No se requiere un Estado elefantiásico, con exceso de ministerios, programas y burocracia, con un gasto político desmesurado e insostenible en el tiempo. Sí es necesario un Estado ágil y al servicio de las personas, eficiente en el ejercicio de sus funciones y que facilite efectivamente mejores oportunidades para los que tienen menos, protección frente a la delincuencia y apoyo en las dificultades. Un Estado que no absorbe las actividades de la sociedad civil sino que fomenta su expansión y desarrollo. En síntesis, un Estado que sabe que su mayor valor no reside en su crecimiento inorgánico y sin detención, sino en su adecuada orientación y efectividad en los resultados de su acción.

Con el paso del tiempo no existirá una recuperación económica efectiva y estable si no se ponen en marcha las energías de la sociedad civil, de las empresas, de los trabajadores, de quienes crean riqueza y generan progreso efectivo en las sociedades.

Eso significa, en la práctica, que el Estado crecerá más o disminuirá según las circunstancias, pero también en función de las orientaciones que se definan como motores para tener una sociedad dinámica, como las denomina Robert P. George.
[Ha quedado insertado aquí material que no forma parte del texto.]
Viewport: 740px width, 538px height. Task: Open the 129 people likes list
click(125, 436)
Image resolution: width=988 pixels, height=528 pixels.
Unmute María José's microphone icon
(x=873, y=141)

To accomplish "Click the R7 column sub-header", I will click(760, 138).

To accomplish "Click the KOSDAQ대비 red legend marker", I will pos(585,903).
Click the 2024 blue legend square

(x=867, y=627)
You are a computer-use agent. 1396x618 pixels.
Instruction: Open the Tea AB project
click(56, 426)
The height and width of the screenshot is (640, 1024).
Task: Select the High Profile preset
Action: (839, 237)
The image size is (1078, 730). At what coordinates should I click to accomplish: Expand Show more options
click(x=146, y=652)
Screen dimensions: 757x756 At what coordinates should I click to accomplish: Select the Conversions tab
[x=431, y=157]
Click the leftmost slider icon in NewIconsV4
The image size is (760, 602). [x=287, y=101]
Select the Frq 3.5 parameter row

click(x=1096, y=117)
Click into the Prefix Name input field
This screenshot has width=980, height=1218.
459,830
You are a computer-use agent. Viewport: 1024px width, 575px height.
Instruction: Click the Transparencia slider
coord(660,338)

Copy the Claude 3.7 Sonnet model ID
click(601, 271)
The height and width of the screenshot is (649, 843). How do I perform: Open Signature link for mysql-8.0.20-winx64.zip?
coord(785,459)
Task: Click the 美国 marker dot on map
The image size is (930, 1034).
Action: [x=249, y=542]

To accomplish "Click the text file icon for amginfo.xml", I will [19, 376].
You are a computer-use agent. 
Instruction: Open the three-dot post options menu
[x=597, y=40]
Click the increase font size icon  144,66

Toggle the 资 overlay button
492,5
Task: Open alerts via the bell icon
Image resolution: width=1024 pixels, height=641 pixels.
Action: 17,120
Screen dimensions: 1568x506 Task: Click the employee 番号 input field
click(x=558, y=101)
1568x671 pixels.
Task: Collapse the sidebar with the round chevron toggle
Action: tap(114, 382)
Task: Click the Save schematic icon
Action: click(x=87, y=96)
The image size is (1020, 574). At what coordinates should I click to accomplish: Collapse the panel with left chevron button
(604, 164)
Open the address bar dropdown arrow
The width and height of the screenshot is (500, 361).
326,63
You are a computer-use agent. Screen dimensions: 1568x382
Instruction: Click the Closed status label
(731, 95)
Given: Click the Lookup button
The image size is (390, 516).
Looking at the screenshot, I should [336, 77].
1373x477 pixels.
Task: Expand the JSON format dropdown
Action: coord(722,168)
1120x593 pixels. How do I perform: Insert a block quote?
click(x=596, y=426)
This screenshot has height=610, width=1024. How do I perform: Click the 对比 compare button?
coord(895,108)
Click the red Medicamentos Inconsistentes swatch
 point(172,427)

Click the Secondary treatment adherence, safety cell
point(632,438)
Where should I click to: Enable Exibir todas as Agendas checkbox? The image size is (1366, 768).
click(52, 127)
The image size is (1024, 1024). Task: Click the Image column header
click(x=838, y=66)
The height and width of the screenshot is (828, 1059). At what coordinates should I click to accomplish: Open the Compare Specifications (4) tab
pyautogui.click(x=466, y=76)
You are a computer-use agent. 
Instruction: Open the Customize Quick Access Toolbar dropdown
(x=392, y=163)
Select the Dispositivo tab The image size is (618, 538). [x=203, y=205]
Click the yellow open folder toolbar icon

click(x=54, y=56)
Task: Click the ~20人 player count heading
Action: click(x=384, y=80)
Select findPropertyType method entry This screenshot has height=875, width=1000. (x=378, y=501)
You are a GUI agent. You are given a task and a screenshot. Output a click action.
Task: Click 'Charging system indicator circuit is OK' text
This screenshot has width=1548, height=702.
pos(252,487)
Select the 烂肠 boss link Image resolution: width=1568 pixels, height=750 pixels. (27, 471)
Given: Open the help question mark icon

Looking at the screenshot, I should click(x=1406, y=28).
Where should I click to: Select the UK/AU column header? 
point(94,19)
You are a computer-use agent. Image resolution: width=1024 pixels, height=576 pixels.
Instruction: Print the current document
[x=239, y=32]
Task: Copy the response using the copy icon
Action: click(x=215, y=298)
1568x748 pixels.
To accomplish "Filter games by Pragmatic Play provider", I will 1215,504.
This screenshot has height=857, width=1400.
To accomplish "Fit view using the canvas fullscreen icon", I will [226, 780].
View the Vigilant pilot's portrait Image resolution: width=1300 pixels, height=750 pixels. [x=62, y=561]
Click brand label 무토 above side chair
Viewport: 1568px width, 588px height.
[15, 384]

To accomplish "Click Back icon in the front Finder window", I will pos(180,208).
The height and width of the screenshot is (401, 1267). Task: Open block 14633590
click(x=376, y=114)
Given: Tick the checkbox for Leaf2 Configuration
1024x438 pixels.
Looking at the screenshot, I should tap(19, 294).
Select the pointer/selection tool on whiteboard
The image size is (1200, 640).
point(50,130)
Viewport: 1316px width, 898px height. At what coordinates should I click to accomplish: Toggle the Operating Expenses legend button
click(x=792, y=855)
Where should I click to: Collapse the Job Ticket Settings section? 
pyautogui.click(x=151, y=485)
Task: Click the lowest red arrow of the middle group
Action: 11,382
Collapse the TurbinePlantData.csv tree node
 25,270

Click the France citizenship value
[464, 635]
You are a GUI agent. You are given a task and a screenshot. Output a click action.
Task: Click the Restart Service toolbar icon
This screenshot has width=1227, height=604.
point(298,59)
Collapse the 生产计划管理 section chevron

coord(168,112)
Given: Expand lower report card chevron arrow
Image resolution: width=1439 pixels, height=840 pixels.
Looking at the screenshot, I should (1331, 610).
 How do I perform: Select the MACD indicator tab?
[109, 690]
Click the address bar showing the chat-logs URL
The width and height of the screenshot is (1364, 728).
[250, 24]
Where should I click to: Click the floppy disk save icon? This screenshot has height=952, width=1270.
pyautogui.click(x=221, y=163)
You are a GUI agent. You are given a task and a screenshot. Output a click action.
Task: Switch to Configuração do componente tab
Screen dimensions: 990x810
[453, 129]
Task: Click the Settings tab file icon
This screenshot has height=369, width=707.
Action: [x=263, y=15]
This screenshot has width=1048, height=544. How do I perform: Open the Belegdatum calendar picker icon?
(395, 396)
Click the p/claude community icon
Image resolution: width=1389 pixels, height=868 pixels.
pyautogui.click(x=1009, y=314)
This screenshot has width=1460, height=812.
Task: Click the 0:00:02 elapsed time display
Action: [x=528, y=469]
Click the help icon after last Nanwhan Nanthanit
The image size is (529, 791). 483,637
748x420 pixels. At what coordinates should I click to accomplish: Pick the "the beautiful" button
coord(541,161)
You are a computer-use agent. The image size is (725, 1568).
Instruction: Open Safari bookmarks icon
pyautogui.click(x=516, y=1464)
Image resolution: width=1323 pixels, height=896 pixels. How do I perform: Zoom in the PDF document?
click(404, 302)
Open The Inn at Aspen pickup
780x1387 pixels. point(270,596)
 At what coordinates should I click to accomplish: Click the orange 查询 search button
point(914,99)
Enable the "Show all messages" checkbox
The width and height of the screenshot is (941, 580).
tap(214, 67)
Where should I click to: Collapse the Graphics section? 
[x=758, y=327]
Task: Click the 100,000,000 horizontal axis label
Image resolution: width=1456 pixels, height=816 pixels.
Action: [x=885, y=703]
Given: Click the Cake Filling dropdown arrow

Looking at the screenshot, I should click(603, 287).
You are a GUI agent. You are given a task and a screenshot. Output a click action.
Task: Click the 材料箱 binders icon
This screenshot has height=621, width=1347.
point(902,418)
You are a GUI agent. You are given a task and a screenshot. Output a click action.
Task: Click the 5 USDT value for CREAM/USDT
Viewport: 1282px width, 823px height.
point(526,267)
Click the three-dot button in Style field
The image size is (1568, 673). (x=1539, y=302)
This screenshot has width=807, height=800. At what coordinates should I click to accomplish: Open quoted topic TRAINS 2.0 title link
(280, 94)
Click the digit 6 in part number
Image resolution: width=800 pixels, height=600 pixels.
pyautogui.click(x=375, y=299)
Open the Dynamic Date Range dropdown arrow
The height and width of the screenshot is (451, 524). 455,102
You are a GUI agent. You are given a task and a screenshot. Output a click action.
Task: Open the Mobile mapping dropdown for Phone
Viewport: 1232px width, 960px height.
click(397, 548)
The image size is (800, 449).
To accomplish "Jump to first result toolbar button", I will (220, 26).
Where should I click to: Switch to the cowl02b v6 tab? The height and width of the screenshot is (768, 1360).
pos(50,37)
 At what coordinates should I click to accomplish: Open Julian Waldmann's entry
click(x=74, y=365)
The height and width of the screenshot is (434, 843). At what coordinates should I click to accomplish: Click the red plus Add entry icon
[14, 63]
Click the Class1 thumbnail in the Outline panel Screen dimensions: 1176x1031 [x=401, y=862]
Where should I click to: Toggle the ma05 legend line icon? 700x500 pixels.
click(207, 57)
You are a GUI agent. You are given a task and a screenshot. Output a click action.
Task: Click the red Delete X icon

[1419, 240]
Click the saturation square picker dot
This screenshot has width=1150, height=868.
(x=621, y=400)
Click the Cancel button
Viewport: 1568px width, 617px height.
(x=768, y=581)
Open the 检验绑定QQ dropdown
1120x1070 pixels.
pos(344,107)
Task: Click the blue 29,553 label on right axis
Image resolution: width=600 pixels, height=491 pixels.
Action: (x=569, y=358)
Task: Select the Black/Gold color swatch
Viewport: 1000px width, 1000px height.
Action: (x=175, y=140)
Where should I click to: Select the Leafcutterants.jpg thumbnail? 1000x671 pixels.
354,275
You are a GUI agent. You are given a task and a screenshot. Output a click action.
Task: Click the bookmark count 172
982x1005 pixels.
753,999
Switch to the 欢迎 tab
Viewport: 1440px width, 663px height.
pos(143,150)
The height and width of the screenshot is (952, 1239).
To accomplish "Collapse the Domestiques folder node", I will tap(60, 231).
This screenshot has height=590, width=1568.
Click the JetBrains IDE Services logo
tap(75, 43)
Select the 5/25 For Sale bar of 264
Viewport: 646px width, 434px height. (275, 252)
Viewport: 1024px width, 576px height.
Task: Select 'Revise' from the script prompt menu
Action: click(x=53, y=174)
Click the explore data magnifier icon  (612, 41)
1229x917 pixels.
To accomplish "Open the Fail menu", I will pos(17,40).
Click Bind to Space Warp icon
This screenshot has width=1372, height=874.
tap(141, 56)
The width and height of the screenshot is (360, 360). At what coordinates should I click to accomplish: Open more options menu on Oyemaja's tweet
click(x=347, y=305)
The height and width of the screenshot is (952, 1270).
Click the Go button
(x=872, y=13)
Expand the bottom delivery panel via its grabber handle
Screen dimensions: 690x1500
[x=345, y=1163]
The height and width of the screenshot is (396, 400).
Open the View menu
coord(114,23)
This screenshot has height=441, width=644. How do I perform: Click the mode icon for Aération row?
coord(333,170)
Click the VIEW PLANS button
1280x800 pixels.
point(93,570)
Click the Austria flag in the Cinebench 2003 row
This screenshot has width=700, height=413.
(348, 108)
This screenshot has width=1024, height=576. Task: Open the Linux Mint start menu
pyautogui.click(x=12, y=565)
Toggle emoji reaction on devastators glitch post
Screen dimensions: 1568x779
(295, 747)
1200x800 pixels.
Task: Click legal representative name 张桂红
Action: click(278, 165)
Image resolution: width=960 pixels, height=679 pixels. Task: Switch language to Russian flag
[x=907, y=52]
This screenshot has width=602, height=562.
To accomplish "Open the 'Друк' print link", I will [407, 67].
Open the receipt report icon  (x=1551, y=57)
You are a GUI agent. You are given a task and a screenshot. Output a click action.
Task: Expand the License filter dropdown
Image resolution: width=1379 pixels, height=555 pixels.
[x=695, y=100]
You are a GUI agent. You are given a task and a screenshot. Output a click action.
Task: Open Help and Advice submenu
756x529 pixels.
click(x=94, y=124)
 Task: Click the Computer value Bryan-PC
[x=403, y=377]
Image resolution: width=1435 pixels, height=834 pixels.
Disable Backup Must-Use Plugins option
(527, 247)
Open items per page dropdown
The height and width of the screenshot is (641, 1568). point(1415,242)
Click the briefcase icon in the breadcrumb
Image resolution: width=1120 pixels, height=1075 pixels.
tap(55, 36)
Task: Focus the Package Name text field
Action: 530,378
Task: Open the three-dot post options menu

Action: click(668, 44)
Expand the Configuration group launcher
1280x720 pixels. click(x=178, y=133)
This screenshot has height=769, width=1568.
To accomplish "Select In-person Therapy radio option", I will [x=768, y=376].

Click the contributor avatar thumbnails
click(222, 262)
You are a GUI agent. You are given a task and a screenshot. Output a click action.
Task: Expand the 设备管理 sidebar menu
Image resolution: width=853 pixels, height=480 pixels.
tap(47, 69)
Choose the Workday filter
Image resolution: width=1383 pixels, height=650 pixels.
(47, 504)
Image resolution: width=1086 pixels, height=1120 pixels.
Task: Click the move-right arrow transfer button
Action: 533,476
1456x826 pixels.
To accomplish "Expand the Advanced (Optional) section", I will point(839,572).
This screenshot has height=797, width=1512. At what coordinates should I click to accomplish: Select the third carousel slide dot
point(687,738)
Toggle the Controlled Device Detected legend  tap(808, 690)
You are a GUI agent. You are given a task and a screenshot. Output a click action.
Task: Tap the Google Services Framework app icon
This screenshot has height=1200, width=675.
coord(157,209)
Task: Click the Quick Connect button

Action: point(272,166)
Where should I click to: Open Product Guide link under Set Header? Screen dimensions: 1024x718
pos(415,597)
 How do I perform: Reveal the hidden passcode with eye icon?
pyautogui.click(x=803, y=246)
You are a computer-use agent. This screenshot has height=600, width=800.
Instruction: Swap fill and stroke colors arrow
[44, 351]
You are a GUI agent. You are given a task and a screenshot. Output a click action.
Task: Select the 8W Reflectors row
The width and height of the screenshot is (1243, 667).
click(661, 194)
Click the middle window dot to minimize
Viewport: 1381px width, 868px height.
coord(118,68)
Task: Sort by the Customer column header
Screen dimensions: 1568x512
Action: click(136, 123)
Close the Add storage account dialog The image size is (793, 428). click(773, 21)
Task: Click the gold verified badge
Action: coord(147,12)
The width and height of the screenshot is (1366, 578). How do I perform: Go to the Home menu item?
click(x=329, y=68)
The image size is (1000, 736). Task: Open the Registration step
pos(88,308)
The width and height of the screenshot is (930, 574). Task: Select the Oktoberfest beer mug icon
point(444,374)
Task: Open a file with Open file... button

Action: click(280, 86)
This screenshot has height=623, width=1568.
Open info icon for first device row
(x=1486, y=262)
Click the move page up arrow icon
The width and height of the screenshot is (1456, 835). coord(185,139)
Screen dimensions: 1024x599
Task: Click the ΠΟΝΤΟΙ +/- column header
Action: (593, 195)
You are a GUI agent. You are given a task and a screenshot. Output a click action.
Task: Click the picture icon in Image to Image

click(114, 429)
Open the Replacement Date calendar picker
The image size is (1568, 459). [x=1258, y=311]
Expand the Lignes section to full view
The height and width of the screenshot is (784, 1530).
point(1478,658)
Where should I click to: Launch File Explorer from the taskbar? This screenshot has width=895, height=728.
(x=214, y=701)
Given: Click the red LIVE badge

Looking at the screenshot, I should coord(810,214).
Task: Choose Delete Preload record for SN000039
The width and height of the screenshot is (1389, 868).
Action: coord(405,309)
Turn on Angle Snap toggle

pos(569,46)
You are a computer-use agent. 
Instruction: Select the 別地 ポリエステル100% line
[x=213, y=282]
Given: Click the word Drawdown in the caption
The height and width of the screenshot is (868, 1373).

En este caso, la empresa privada y las universidades, por mencionar dos organizaciones fundamentales, deberán desempeñar un papel central no solo en la fase de reconstrucción y nuevo desarrollo económico, sino sobre todo en la consolidación y proyección del progreso social. En otras palabras, el Estado será más grande ahí donde la empresa privada, las instituciones de enseñanza y la sociedad civil en general tiendan a decrecer, desperfilándose o desapareciendo.

Es casi seguro que distintos países tomarán caminos diferentes y, por lo mismo, se podrán apreciar en los próximos años los resultados de las opciones que se hayan adoptado en el periodo inmediatamente posterior a la crisis. Por lo mismo, no habrá un solo modelo de Estado después del coronavirus, sino que emergerán distintas alternativas. Algunas sociedades preferirán una salida a la crisis con más Estado, quizá nuevos impuestos y una mayor dependencia de las personas respecto a los recursos estatales. Otros preferirán fórmulas menos obvias, pero más creativas y con mayor futuro, aunque sean contraintuitivas: quizá bajar impuestos, disminuir el aparato burocrático inútil, destinar los recursos estatales a gasto social directo y en apoyo directo a quienes más sufren las consecuencias de la crisis sanitaria y económica. Esto implica que después de la pandemia se requerirá de la mayor libertad posible para que los emprendedores, uno de los verdaderos motores de la economía, contribuyan a sacar adelante a los países. Eso requerirá más libertad, no menos. Esa es, además, la enseñanza clara de la historia, como demostró la superación de la terrible crisis provocada por la Segunda Guerra Mundial, que sociedades como Japón o Alemania Federal pudieron superar con mejores resultados que los países al este de la Cortina de Hierro. Hoy el tiempo histórico es muy distinto, pero los desafíos son análogos y conviene mirarlos en perspectiva.

En el momento que vivimos, cuando millones de personas han perdido su trabajo en todo el mundo, es imprescindible que el Estado realice un aporte sustancial, que resulta insustituible, con buenas leyes, incentivos adecuados, recursos directos y condiciones favorables que permitan atenuar los peligros de la crisis. Sin embargo, con el paso del tiempo no existirá una recuperación económica efectiva y estable si no se ponen en marcha las energías de la sociedad civil, de las empresas, de los trabajadores, de quienes crean riqueza y generan progreso efectivo en las sociedades.

En la práctica, el Estado que tendremos dependerá de algo mucho más relevante: de la vitalidad de la sociedad civil que tendremos después de esta enfermedad. Y, como en otros momentos de la historia, ahí se jugará el desarrollo o subdesarrollo de nuestras sociedades en el futuro.